Tuesday, November 3, 2009

The Beginning Farmer

Torray Wilson, Paullina, NW Iowa

There aren't many young farmers (or beginning farmers as they call them in the US) in this part of Iowa, Torray Wilson tells me. Most of the guys around him are in their late 50's and most of them follow a corn/ soybean rotation. Which works for them says Torray, but its a very expensive, borrowing-heavy method of farming to get into. Besides which, he had always had an interest in grazing and looking at the bigger picture.

Torray and family farm about 640 acres organically, he graduated from college in 2005 and has since been introducing new grazing ideas to his farming, luckily he is supported by his open minded family.


He grows organic corn (maize), soybeans and oats and these are sold off the farm for cash. He also has a burgeoning sheep, cattle and pig enterprise. He generally runs his sheep and cattle all together as a mob. He has plans to cull 1/3 of his 300 sheep flock though because he wants to improve the breeding. He has a cross of wool and hair sheep for his flock - he finds the hair sheep don't put on the meat (n.b.hair sheep have a parasite which shed the wool in the spring)

Previously he was doing New Zealand style MiG with cool season grasses, keeping it short. He has since started to let the grass grow longer almost to seed and he feels he has seen the benefits. He says his animals seem more contented with a varied diet. Previously he may have rotated every 30 days or so, now he grazes no more than three or four times a year on a paddock. He doesn't really like the term mob grazing - "the key thing is putting down the litter not the mob and so I prefer to call it planned grazing" he tells me.

"There's a fine line between being out of grass and having too much, too rich grass" says Torray of MIG. He still says he's learning his art but it looks to me that he's well on the way. When I visited he was holding the equivalent of 90 cattle on a 1/4 paddock for the day. What was more he had a lot of stockpiled pasture and then maize stalks in which to keep them for the winter. He has made no hay this year in attempt to push his system - his pasture monitoring tells him he won't need any. When I was there he was deliberately rationing the animals to get them through the winter but in the growing season when he wants to maximise trampling and compensatory growth he has had 180 animal units on 1.2 acres a day.

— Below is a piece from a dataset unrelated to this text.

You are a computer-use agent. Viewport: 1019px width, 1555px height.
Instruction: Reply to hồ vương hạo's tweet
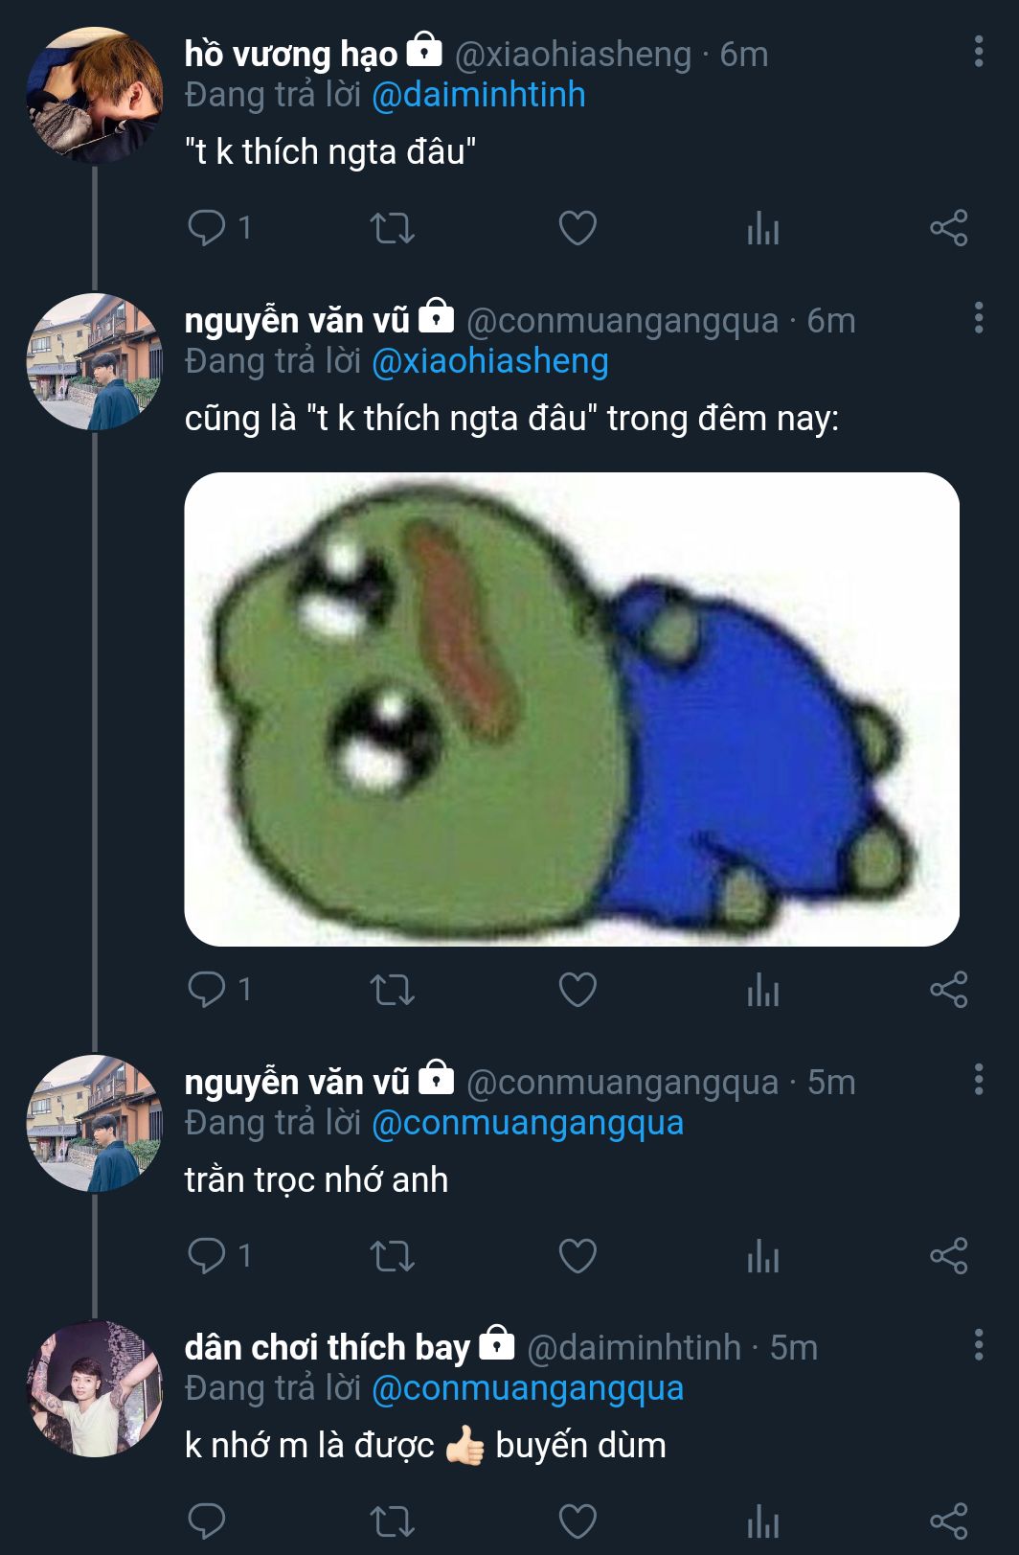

On the left you can see what a days work with cattle is for Torray. Lift the one strand electric fence and let them through. The area on the left is yesterdays feed. All the trampled down stuff will become soil food for next year. He expects to be back next spring in this field.

Torray likes to keep his mob as one. He notices each species has a different benefit - for example that sheep trample more because there are more hooves per lb. That said sheep predation is a lot less with cattle as they gang up against the coyotes. In the winter Torray will go back to continous grazing for the sheep or give them a bigger area and move them once a week. You cannot overgraze grass in the dormant season so he has more leeway. The cattle will still be moved daily.

The Wilsons can get up to 40" rain a year and so its getting to be the equivalent of some areas of the UK. "If your not careful you can soon turn to mud" Torray told me "so daily moves are important, as is the rest and trampling which continually build your roots and infiltration." When he short MIG pastures they turned to mud a lot quicker.

Torray emphasised to me that if you graze too early in this system you can really reduce your tonnage of grass. So for example if you turn your animals in at boot stage not at maturity recovery is a lot longer. He aims to have a 5-6ft high pasture for them in the height of summer - though this would be helped by the warm season grasses.

For calving in May and June Torray will give the cows a bigger paddock as he thinks the stocking density could be a bit stressful. So for example then they will get two acres a day and then he will increase moves to twice a day in summer on smaller areas.


Photo left: The little blob at the end of the finger is a worm cast. Excretia that is actually new soil. No onther creature can do this and the worm cannot do this or allow soil to become carbon sinks and increase organic matter levels unless theyt get some surface trampling.

At the moment Torray rotates 4 years of pasture with three years of corn, soybeans and oats which are undersown with grass. I was pretty impressed with it all, Torray had only been farming since 2005! The land could clearly handle more cattle and they were planning to scale up in time and buy into the herd that was being grazed (they were custom grazed).

He reckoned that his weakest link was marketing and he wanted to try and get further up the food chain. One thing I have noticed with a lot of these holistic management guys is that they are keen to be price makers, and its not because they can't make the system pay because its efficent, its more to do with having got the management side of things good enough to allow time to focus on developing other things.

He recent ly had an open day on farm and 60 people turned up - more than he expected. He said there was a lot of interest but one of the biggest problems and the age old one I have found in talking to people is that you need to take a paradigm shift ie you need to look at your farming in a different way. And this is one of the reasons that universities and others have found it difficult to put it in their cirriculums. Oh and the fact that you can farm more for a lot less than before which means there's no money to promote it!!